THE three-year, €3m Destination Rail project, which is funded through the European Union’s (EU) Horizon 2020 programme, was launched in May 2015 and was completed last month. The objective was to provide solutions to some of the problems faced by EU infrastructure managers by using novel techniques to identify, analyse and carry out remedial work on critical rail infrastructure.

 

Destin fig 1Infrastructure managers sometimes have to make safety-critical investment decisions based on poor data and an over-reliance on visual assessment due to a lack of current data on the state of the asset. This approach may result in some assets being over-maintained while some risks are not identified.

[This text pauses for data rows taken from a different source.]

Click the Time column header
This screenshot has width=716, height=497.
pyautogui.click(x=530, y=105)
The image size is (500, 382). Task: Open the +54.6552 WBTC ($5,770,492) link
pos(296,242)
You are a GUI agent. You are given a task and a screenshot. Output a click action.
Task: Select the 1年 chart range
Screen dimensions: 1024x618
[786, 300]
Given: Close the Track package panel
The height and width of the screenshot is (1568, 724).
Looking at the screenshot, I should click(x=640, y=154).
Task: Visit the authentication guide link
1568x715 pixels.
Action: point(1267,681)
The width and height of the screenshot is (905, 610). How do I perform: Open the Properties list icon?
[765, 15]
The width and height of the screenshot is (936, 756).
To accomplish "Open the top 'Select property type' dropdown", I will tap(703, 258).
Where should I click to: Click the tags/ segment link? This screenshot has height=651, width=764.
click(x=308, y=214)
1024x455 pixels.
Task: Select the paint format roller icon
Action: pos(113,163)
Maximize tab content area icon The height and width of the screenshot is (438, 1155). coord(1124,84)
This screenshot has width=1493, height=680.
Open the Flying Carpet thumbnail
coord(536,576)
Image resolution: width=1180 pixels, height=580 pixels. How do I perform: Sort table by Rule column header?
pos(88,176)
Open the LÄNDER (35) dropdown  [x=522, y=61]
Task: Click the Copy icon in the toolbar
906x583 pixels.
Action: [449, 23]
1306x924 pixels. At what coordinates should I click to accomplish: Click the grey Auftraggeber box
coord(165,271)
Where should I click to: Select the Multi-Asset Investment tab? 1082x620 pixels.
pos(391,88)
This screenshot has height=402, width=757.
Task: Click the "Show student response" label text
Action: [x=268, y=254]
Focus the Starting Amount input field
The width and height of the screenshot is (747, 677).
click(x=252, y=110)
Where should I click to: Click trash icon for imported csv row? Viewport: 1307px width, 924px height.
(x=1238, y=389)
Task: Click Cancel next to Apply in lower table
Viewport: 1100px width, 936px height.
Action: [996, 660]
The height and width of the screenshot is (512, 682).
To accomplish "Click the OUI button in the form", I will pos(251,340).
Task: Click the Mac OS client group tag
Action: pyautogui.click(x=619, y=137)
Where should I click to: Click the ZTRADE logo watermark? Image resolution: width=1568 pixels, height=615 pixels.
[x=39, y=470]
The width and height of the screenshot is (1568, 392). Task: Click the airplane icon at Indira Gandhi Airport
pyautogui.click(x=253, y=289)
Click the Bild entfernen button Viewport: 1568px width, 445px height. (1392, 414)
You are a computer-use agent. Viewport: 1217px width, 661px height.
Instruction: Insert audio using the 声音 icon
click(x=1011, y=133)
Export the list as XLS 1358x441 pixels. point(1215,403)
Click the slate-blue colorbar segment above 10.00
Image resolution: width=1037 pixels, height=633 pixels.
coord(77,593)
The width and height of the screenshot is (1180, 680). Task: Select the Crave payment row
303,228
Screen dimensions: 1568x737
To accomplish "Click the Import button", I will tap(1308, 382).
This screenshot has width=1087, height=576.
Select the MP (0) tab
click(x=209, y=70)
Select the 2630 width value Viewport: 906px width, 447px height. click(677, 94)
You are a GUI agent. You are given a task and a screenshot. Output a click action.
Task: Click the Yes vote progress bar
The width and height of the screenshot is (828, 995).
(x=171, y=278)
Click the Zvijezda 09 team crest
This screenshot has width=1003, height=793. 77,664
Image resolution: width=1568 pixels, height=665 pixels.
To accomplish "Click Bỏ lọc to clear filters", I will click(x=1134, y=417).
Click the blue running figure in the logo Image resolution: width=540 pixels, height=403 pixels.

The objective of Destination Rail was to develop a decision support tool to enable infrastructure managers to make rational investment choices using reliable data with a holistic management tool based on the Find Analyse Classify Treat (Fact) principle:

  • Find - improved techniques for the assessment of existing assets have been developed and tested on the live railway
  • Analyse - advanced probabilistic models fed by performance statistics and using databases controlled by an information management system have been used to determine the level of safety of individual assets
  • Classify - the performance models allow a step-change in risk assessment, moving from the current subjective (qualitative) basis to become fundamentally based on quantifiable data; a decision support tool will take risk ratings and assess the impact on the traffic flow and whole life cycle costs of the network, and
  • Treat - novel and innovative maintenance and construction techniques for treating rail infrastructure including track, earthworks and structures have been developed and assessed.

These solutions have been tested using the decision support tool, allowing rail infrastructure managers to make rational investment choices, based on reliable data (Figure 1). Some infrastructure managers have already benefitted from Destination Rail by implementing some of the techniques developed during the project.

Ground-penetrating radar

For example, Norway’s infrastructure manager, Bane Nor, has used ground-penetrating radar (GPR) to survey its lines to establish the condition of the ballast prior to determining a ballast/track renewal programme. The use of GPR is considerably cheaper than the traditional method of taking samples. In addition, it provides a visual record of ballast deterioration over time. GPR was mounted on a track machine as part of the project and Figure 2 shows the output from the measurements retrieved.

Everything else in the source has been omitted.